A Vancouver radio station recently unpublished a story titled “BLM resorts to ’emotional blackmail,’ argues Black SFU academic.” The station wrote on twitter that it regretted any “harm” done by the story. The article featured an interview with Sonia Orlu about her essay “Why I do not support the Black Lives Matter movement.” The following is an excerpt from that essay.
In response to the assertion that Blacks are “systematically targeted for demise,” every recent compilation of crime statistics in the United States shows this statement to be categorically false (Canada has no comparable robust reporting on race-specific crime statistics). In fact, per the 2018 US National Crime Victimization Survey, the only group of people systematically killing Black people are other Black people and overwhelmingly so. The Bureau of Justice Statistics also reports that “the offender was of the same race or ethnicity as the victim in 70 per cent of violent incidents involving Black victims.” This directly confronts assertions, especially by celebrities and politicians, that Black people are “literally hunted,” as Lebron James put it.
Yet another pernicious falsehood is the claim that there is a genocide of Black men by the police.
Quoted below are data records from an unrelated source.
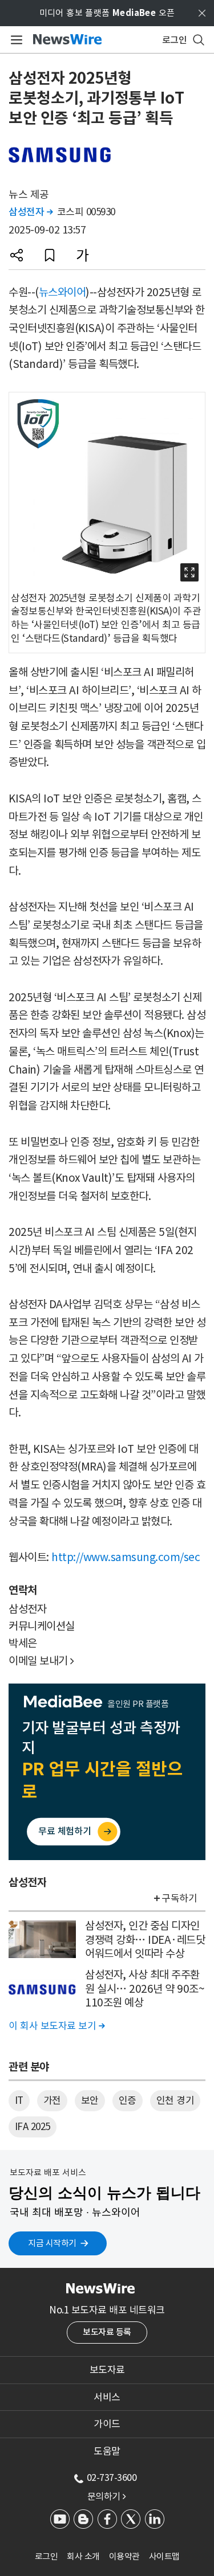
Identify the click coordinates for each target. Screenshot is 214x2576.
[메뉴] (14, 40)
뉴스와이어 (62, 292)
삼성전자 (31, 212)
To be clear, police brutality is a pervasive issue for all races and needs to be addressed. At the same time, there is no empirical evidence to suggest cops are systematically targeting Black people or that every fatal outcome between whites/cops and Black people is fuelled by racism. To bring it back to current events, there is no objective justification for the assertion that race played a primary role in George Floyd’s death, for example.
In short, there is no definitive conclusion that racism plays a primary or significant role in citizen deaths at the hands of the police. Research, so far, has not “proven” the hypothesis that (white) racism is to blame for racial disparity in the use of force. Any such attempt will be correlational at best, with a variety of variables to consider. Equally as important but rarely addressed, what explains the underrepresentation of other minority groups?